Olive Oil Chocolate Chip Banana Bread
Adapted from Melissa Clark via xobreakfast
Makes one 9×5 loaf and four muffins

2 cups all-purpose flour
¾ tsp baking soda
½ tsp salt
3-4 ripe bananas
¾ cup light brown sugar
1/3 cup extra virgin olive oil
2 eggs
¼ cup plain yogurt or sour cream
1 tsp vanilla extract
1 tsp lemon zest
juice of half a lemon
¾ cup semi-sweet chocolate chips

Notes: I didn’t fill the loaf pan completely to leave room for some extra muffins. If you’re not in a muffin mood the batter will fill out one 9×5 loaf pan perfectly.

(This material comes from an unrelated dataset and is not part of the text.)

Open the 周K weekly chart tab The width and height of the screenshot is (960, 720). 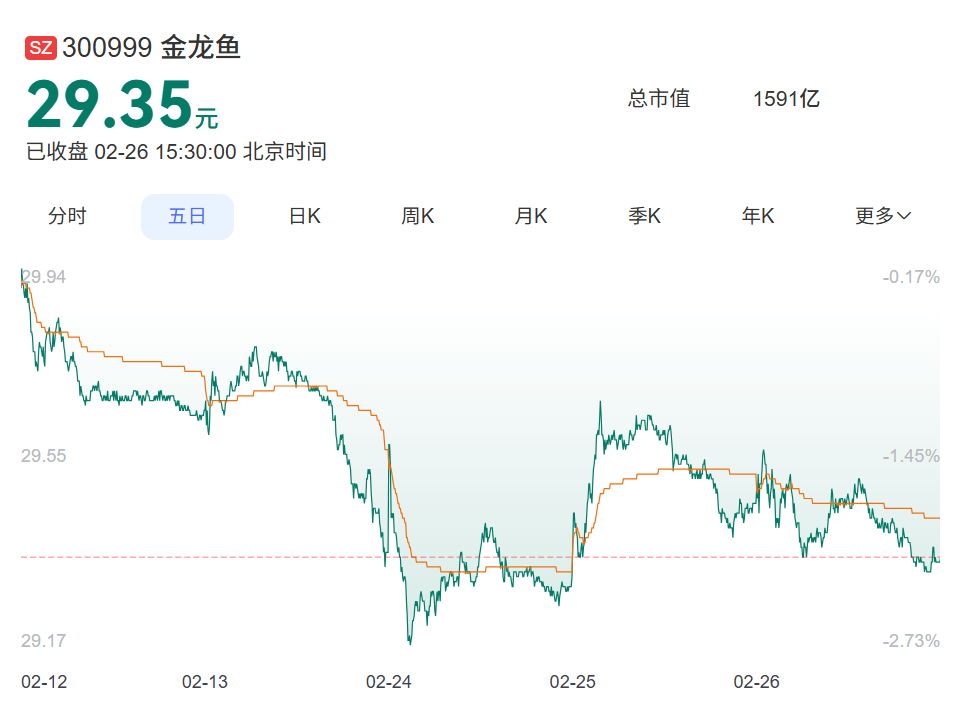click(417, 216)
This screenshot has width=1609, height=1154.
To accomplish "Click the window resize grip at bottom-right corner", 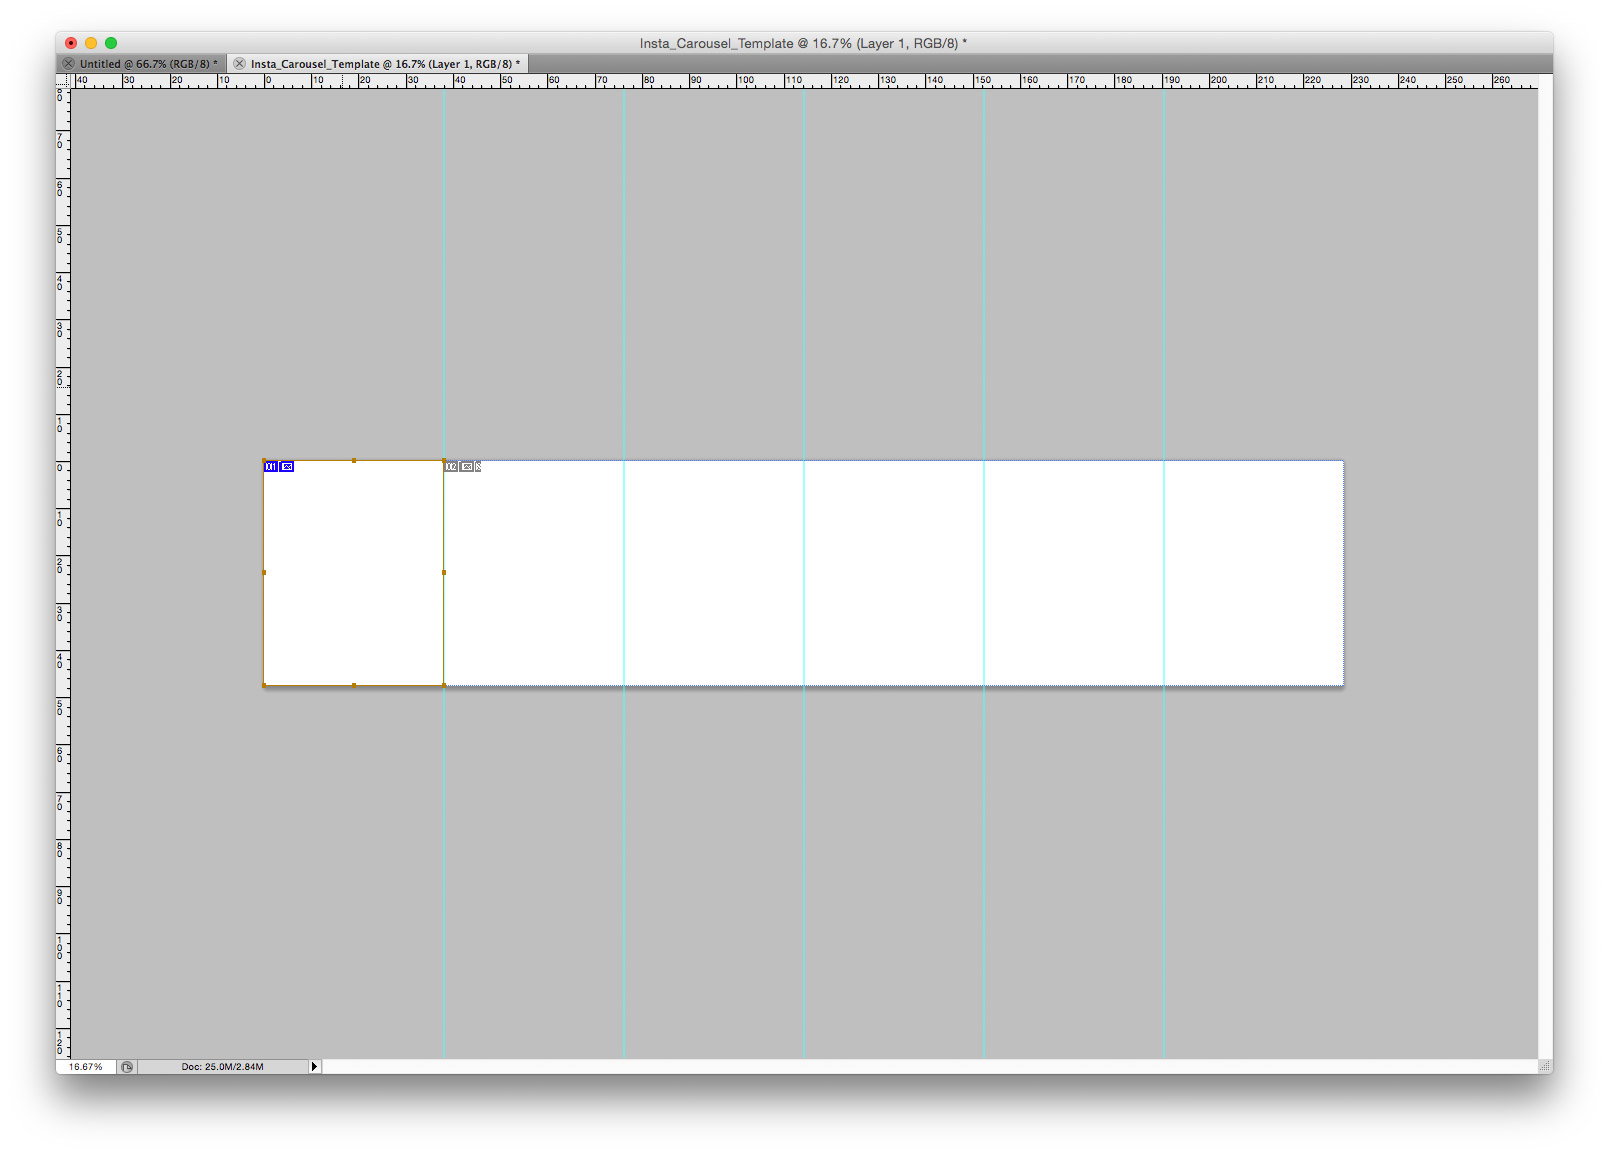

1. Preheat the oven to 350ºF and butter the loaf pan.
2. Mix dry ingredients (flour, baking soda, salt) in small bowl.
3. In a larger bowl, mash the bananas, then mix in sugar, olive oil, eggs, yogurt, vanilla, lemon zest and lemon juice.
4. Incorporate the dry into the wet in three parts. Fold the chocolate chips in at the end. Pour batter into pans and muffin cups and bake 45-60 minutes, about 25 minutes for muffins. It’s ready when a toothpick inserted into the bread comes out clean. Cool in the pan.